- _What needs to be done_: Two lines mark the range in the entries below: the one holding "This screenshot has width=2560, height=1440." and the one holding "Task: Open the Daoism sequence card". Set down those two and all lines between them, exactly.

-------- Records shown --------

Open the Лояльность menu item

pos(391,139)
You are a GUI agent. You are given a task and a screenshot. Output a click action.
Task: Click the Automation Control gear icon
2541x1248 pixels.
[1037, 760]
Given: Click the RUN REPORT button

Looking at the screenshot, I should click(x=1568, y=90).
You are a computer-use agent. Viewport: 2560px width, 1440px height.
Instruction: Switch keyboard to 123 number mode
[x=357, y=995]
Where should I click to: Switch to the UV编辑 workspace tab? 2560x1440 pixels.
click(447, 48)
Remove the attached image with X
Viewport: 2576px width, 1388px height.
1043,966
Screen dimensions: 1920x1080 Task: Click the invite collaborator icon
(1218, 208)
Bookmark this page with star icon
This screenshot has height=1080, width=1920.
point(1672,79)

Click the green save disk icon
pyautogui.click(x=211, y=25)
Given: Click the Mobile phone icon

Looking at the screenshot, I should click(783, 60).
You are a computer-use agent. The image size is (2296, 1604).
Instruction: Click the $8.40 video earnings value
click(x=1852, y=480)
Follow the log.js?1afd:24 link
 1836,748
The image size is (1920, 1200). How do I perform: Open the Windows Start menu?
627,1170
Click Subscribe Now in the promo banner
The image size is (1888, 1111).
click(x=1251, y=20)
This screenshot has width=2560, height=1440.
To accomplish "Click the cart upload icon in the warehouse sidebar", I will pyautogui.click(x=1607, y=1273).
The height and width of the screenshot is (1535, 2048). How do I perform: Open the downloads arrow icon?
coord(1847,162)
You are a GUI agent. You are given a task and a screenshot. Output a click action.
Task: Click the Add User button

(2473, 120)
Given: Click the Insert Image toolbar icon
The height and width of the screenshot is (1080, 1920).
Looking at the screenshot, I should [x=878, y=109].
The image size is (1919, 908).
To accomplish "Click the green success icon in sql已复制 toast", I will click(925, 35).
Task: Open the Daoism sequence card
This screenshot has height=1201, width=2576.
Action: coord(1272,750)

--------

- _Your solution_:
This screenshot has width=2560, height=1440.
To accomplish "Click the cart upload icon in the warehouse sidebar", I will pyautogui.click(x=1607, y=1273).
The height and width of the screenshot is (1535, 2048). How do I perform: Open the downloads arrow icon?
coord(1847,162)
You are a GUI agent. You are given a task and a screenshot. Output a click action.
Task: Click the Add User button

(2473, 120)
Given: Click the Insert Image toolbar icon
The height and width of the screenshot is (1080, 1920).
Looking at the screenshot, I should [x=878, y=109].
The image size is (1919, 908).
To accomplish "Click the green success icon in sql已复制 toast", I will click(925, 35).
Task: Open the Daoism sequence card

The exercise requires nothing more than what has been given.